__WHAT TO DO__: Please give the data again exactly, with no line dropped.

(PROVIDED DATA Opens)

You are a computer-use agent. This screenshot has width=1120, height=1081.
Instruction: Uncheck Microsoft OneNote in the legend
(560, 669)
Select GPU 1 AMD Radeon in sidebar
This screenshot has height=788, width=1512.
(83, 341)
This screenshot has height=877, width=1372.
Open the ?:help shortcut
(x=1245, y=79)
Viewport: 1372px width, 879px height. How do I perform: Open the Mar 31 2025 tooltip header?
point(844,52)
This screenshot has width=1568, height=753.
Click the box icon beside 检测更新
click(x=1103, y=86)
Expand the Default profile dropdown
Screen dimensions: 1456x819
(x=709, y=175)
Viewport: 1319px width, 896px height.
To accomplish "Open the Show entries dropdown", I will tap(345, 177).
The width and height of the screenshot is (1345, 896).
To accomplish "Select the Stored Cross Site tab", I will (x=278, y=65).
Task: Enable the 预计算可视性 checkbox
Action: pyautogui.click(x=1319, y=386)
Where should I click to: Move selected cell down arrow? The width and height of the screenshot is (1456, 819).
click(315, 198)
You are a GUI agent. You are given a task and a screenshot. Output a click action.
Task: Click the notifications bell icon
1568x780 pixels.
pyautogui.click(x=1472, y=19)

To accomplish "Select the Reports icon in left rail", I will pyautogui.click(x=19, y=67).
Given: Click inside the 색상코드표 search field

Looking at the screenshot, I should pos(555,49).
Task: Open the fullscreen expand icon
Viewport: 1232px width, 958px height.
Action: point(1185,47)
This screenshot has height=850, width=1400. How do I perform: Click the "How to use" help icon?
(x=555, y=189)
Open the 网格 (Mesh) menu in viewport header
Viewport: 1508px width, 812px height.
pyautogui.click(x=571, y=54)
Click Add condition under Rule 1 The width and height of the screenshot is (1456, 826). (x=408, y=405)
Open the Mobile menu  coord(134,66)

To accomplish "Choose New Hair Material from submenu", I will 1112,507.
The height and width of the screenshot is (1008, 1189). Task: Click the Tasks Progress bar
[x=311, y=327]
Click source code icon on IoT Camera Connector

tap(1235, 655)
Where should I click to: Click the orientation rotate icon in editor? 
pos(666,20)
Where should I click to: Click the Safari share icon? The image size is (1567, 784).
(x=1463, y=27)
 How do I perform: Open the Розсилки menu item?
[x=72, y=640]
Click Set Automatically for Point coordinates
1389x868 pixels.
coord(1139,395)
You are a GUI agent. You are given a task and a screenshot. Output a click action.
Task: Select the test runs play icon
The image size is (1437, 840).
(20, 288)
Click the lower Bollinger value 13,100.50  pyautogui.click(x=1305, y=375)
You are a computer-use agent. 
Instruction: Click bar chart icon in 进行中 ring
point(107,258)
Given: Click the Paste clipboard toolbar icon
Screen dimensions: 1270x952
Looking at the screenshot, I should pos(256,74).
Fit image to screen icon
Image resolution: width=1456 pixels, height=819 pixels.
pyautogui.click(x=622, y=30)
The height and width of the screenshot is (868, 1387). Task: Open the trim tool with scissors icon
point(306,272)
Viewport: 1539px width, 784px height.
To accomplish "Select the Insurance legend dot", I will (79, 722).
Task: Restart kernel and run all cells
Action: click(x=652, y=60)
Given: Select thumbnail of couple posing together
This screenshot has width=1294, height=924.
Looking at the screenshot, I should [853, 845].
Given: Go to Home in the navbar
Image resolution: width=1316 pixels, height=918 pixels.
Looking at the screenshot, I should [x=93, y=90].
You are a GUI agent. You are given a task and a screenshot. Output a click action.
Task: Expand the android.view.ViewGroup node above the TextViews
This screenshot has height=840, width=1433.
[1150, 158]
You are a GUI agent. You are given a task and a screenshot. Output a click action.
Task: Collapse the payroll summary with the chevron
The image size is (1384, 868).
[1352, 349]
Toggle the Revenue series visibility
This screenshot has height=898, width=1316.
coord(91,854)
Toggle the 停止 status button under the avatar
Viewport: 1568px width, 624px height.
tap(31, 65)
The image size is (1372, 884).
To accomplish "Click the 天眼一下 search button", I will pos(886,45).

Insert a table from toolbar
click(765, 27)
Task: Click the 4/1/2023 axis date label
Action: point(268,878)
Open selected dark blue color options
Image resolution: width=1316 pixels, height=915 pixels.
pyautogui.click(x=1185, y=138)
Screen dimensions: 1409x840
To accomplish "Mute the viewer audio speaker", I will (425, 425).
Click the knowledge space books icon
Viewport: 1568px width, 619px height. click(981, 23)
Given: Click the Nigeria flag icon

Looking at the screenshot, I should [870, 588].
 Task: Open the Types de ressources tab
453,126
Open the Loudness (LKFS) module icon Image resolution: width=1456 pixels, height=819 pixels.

(PROVIDED DATA Closes)

__OUTPUT FOR THIS EXERCISE__:
You are a computer-use agent. This screenshot has width=1120, height=1081.
Instruction: Uncheck Microsoft OneNote in the legend
(560, 669)
Select GPU 1 AMD Radeon in sidebar
This screenshot has height=788, width=1512.
(83, 341)
This screenshot has height=877, width=1372.
Open the ?:help shortcut
(x=1245, y=79)
Viewport: 1372px width, 879px height. How do I perform: Open the Mar 31 2025 tooltip header?
point(844,52)
This screenshot has width=1568, height=753.
Click the box icon beside 检测更新
click(x=1103, y=86)
Expand the Default profile dropdown
Screen dimensions: 1456x819
(x=709, y=175)
Viewport: 1319px width, 896px height.
To accomplish "Open the Show entries dropdown", I will tap(345, 177).
The width and height of the screenshot is (1345, 896).
To accomplish "Select the Stored Cross Site tab", I will (x=278, y=65).
Task: Enable the 预计算可视性 checkbox
Action: pyautogui.click(x=1319, y=386)
Where should I click to: Move selected cell down arrow? The width and height of the screenshot is (1456, 819).
click(315, 198)
You are a GUI agent. You are given a task and a screenshot. Output a click action.
Task: Click the notifications bell icon
1568x780 pixels.
pyautogui.click(x=1472, y=19)

To accomplish "Select the Reports icon in left rail", I will pyautogui.click(x=19, y=67).
Given: Click inside the 색상코드표 search field

Looking at the screenshot, I should pos(555,49).
Task: Open the fullscreen expand icon
Viewport: 1232px width, 958px height.
Action: point(1185,47)
This screenshot has height=850, width=1400. How do I perform: Click the "How to use" help icon?
(x=555, y=189)
Open the 网格 (Mesh) menu in viewport header
Viewport: 1508px width, 812px height.
pyautogui.click(x=571, y=54)
Click Add condition under Rule 1 The width and height of the screenshot is (1456, 826). (x=408, y=405)
Open the Mobile menu  coord(134,66)

To accomplish "Choose New Hair Material from submenu", I will 1112,507.
The height and width of the screenshot is (1008, 1189). Task: Click the Tasks Progress bar
[x=311, y=327]
Click source code icon on IoT Camera Connector

tap(1235, 655)
Where should I click to: Click the orientation rotate icon in editor? 
pos(666,20)
Where should I click to: Click the Safari share icon? The image size is (1567, 784).
(x=1463, y=27)
 How do I perform: Open the Розсилки menu item?
[x=72, y=640]
Click Set Automatically for Point coordinates
1389x868 pixels.
coord(1139,395)
You are a GUI agent. You are given a task and a screenshot. Output a click action.
Task: Select the test runs play icon
The image size is (1437, 840).
(20, 288)
Click the lower Bollinger value 13,100.50  pyautogui.click(x=1305, y=375)
You are a computer-use agent. 
Instruction: Click bar chart icon in 进行中 ring
point(107,258)
Given: Click the Paste clipboard toolbar icon
Screen dimensions: 1270x952
Looking at the screenshot, I should pos(256,74).
Fit image to screen icon
Image resolution: width=1456 pixels, height=819 pixels.
pyautogui.click(x=622, y=30)
The height and width of the screenshot is (868, 1387). Task: Open the trim tool with scissors icon
point(306,272)
Viewport: 1539px width, 784px height.
To accomplish "Select the Insurance legend dot", I will (79, 722).
Task: Restart kernel and run all cells
Action: click(x=652, y=60)
Given: Select thumbnail of couple posing together
This screenshot has width=1294, height=924.
Looking at the screenshot, I should [853, 845].
Given: Go to Home in the navbar
Image resolution: width=1316 pixels, height=918 pixels.
Looking at the screenshot, I should [x=93, y=90].
You are a GUI agent. You are given a task and a screenshot. Output a click action.
Task: Expand the android.view.ViewGroup node above the TextViews
This screenshot has height=840, width=1433.
[1150, 158]
You are a GUI agent. You are given a task and a screenshot. Output a click action.
Task: Collapse the payroll summary with the chevron
The image size is (1384, 868).
[1352, 349]
Toggle the Revenue series visibility
This screenshot has height=898, width=1316.
coord(91,854)
Toggle the 停止 status button under the avatar
Viewport: 1568px width, 624px height.
tap(31, 65)
The image size is (1372, 884).
To accomplish "Click the 天眼一下 search button", I will pos(886,45).

Insert a table from toolbar
click(765, 27)
Task: Click the 4/1/2023 axis date label
Action: point(268,878)
Open selected dark blue color options
Image resolution: width=1316 pixels, height=915 pixels.
pyautogui.click(x=1185, y=138)
Screen dimensions: 1409x840
To accomplish "Mute the viewer audio speaker", I will (425, 425).
Click the knowledge space books icon
Viewport: 1568px width, 619px height. click(981, 23)
Given: Click the Nigeria flag icon

Looking at the screenshot, I should [870, 588].
 Task: Open the Types de ressources tab
453,126
Open the Loudness (LKFS) module icon Image resolution: width=1456 pixels, height=819 pixels.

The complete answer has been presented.